Mike’s thoughts on the benefits of using written communication first in your team processes echo things I’ve said over the last years. The attendance-obsessed, lets-schedule-a-meeting, memory-hole incompetents that populate a lot of middle management love in-person communication, because they aren’t accountable, can change what they say from context to context, and whatever their small value add to the organization is, you can only get it from them in real time, face-to-face, so they get to bill you for it on each use. On the other hand, if you have actual work to do and value to provide the company, doing it in text allows you to clearly communicate one time and allow that information or decision to keep being used for every subsequent need. What a relief! That it also completely enables time- and place-shifting is aa super bonus.
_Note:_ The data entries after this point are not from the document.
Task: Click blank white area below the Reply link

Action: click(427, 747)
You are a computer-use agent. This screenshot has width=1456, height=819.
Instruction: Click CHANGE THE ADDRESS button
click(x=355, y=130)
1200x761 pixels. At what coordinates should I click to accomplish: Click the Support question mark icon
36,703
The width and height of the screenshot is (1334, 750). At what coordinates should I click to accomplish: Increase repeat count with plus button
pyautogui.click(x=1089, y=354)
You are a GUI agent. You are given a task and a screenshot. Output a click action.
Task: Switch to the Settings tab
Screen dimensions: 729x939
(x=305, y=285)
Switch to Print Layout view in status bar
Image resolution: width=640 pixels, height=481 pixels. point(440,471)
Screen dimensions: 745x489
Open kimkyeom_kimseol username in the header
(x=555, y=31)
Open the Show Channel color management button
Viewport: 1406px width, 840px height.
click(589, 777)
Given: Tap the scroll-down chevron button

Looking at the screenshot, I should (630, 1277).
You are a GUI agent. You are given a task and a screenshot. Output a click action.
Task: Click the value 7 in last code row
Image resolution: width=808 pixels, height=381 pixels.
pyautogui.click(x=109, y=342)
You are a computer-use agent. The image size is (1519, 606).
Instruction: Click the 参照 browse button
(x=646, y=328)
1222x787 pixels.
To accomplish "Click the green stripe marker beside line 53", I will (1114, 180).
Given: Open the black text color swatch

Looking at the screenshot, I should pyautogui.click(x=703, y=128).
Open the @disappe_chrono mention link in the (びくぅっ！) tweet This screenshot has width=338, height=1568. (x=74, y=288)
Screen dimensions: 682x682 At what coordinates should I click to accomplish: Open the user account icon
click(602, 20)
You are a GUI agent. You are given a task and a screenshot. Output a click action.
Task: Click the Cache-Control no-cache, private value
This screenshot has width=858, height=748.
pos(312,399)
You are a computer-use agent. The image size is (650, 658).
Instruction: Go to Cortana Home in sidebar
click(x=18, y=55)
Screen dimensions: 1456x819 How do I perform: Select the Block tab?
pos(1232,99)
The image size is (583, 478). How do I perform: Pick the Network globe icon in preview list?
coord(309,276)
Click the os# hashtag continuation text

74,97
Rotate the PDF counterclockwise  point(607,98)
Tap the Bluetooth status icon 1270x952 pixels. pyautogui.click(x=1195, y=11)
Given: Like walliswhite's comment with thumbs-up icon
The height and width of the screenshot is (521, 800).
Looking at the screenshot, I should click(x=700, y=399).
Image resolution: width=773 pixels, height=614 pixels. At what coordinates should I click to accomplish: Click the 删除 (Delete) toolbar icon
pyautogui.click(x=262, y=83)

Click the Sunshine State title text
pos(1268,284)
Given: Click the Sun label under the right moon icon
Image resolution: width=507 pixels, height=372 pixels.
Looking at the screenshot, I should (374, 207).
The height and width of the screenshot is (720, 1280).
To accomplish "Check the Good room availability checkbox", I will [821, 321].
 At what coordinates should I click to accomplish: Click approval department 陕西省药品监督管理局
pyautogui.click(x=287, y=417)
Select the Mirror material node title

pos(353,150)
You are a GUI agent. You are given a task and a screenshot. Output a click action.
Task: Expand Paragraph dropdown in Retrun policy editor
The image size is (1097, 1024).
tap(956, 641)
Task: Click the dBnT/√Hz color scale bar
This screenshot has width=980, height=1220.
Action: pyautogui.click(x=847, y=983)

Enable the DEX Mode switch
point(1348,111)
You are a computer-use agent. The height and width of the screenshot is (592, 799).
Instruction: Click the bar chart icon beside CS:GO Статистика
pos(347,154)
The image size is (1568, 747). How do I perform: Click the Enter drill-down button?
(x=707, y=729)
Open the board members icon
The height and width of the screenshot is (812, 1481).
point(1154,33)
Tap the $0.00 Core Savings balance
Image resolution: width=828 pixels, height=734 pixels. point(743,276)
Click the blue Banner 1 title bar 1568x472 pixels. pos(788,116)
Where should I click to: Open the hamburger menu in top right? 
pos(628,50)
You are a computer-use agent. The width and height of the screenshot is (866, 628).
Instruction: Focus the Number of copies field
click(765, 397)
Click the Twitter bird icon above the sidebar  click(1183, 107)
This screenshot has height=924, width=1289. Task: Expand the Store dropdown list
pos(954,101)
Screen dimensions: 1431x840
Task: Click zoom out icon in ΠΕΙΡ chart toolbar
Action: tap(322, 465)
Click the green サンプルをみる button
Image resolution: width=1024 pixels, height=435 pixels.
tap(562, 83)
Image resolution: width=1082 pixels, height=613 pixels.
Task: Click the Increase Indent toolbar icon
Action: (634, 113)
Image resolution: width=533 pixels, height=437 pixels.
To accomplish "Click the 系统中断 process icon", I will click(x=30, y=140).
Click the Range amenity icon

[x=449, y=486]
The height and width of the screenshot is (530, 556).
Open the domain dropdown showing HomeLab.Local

Why is that a bonus? Rob Reynolds discusses a number of the advantages to a business of allowing remote work. For myself, I don’t love remote work because I hate going to work (although I hate the office space I currently work in–trying to code with the sales guys shouting jokes at each other next to your cube is AWESOME!!!). I am a big fan of remote work because of the people I get to work with that way. Successful remote workers are often the really competent collaborators. I like working with them. Also, the number of possible smart and driven people in the world is larger than the number of smart and driven people willing to put up with the commute time from their home to my office. Let’s hire better talent! Sucky employees cost way too much!
Rob says “The bottom line is that you keep your workers happy, and they are much less likely to leave your organization. Turnover costs are huge to a company. If you are not making your employees happy, they are talking to others about not working for you. They have their ears open to new opportunities. They are likely looking for other jobs as you read this…Your best people outperform your middle of the line folks by ten times.” I think of the failures of middle management to optimize developer happiness as fraud against the company. Millions of dollars spent for nothing. It’s a crime.
How do you keep those developers happy? How about having a way of rewarding them and promoting them at work without forcing them to change careers? Lizthedeveloper writes how to reward developers based on her work for Simple Financial in creating a talent path for senior developers.
On a lighter note, Eric Farr writes up a simple description of his team’s move from Scrum to Kanban. Really not painful, and it solves some of the pain points of a too-heavy process that was simpler than Waterfall in it’s time, but is handcuffs today.